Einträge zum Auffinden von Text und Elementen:
┌──

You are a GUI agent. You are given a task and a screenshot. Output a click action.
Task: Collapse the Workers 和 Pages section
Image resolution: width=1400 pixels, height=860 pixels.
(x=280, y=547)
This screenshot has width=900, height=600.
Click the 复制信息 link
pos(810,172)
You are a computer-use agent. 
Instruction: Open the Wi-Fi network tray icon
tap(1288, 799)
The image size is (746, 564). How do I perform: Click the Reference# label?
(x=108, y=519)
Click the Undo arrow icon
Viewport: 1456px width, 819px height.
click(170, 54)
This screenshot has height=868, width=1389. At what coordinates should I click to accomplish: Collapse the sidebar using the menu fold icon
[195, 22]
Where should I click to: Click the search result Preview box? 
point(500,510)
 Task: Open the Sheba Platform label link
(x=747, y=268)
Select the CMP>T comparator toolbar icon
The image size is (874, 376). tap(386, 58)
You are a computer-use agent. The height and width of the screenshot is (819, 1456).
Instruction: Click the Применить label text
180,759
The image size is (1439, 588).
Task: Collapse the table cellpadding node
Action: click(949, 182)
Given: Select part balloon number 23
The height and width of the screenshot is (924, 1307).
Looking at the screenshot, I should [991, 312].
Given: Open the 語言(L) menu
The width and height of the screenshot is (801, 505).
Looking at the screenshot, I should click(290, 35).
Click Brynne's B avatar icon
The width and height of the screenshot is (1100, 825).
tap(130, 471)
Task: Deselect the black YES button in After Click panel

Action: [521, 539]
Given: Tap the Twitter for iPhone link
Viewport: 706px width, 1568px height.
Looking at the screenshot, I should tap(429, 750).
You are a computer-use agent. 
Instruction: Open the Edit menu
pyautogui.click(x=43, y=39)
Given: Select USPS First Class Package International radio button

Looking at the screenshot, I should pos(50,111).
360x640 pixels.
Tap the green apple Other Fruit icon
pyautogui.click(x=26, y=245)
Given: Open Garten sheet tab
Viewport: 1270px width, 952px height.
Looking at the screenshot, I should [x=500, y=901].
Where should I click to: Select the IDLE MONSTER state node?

└──

Ersetze im gesamten Material oben jedes "Instruction" durch "Command" und gib alle Zeilen sonst unverändert wieder.

Ergebnis:
You are a GUI agent. You are given a task and a screenshot. Output a click action.
Task: Collapse the Workers 和 Pages section
Image resolution: width=1400 pixels, height=860 pixels.
(x=280, y=547)
This screenshot has width=900, height=600.
Click the 复制信息 link
pos(810,172)
You are a computer-use agent. 
Command: Open the Wi-Fi network tray icon
tap(1288, 799)
The image size is (746, 564). How do I perform: Click the Reference# label?
(x=108, y=519)
Click the Undo arrow icon
Viewport: 1456px width, 819px height.
click(170, 54)
This screenshot has height=868, width=1389. At what coordinates should I click to accomplish: Collapse the sidebar using the menu fold icon
[195, 22]
Where should I click to: Click the search result Preview box? 
point(500,510)
 Task: Open the Sheba Platform label link
(x=747, y=268)
Select the CMP>T comparator toolbar icon
The image size is (874, 376). tap(386, 58)
You are a computer-use agent. The height and width of the screenshot is (819, 1456).
Command: Click the Применить label text
180,759
The image size is (1439, 588).
Task: Collapse the table cellpadding node
Action: click(949, 182)
Given: Select part balloon number 23
The height and width of the screenshot is (924, 1307).
Looking at the screenshot, I should [991, 312].
Given: Open the 語言(L) menu
The width and height of the screenshot is (801, 505).
Looking at the screenshot, I should click(290, 35).
Click Brynne's B avatar icon
The width and height of the screenshot is (1100, 825).
tap(130, 471)
Task: Deselect the black YES button in After Click panel

Action: [521, 539]
Given: Tap the Twitter for iPhone link
Viewport: 706px width, 1568px height.
Looking at the screenshot, I should tap(429, 750).
You are a computer-use agent. 
Command: Open the Edit menu
pyautogui.click(x=43, y=39)
Given: Select USPS First Class Package International radio button

Looking at the screenshot, I should pos(50,111).
360x640 pixels.
Tap the green apple Other Fruit icon
pyautogui.click(x=26, y=245)
Given: Open Garten sheet tab
Viewport: 1270px width, 952px height.
Looking at the screenshot, I should [x=500, y=901].
Where should I click to: Select the IDLE MONSTER state node?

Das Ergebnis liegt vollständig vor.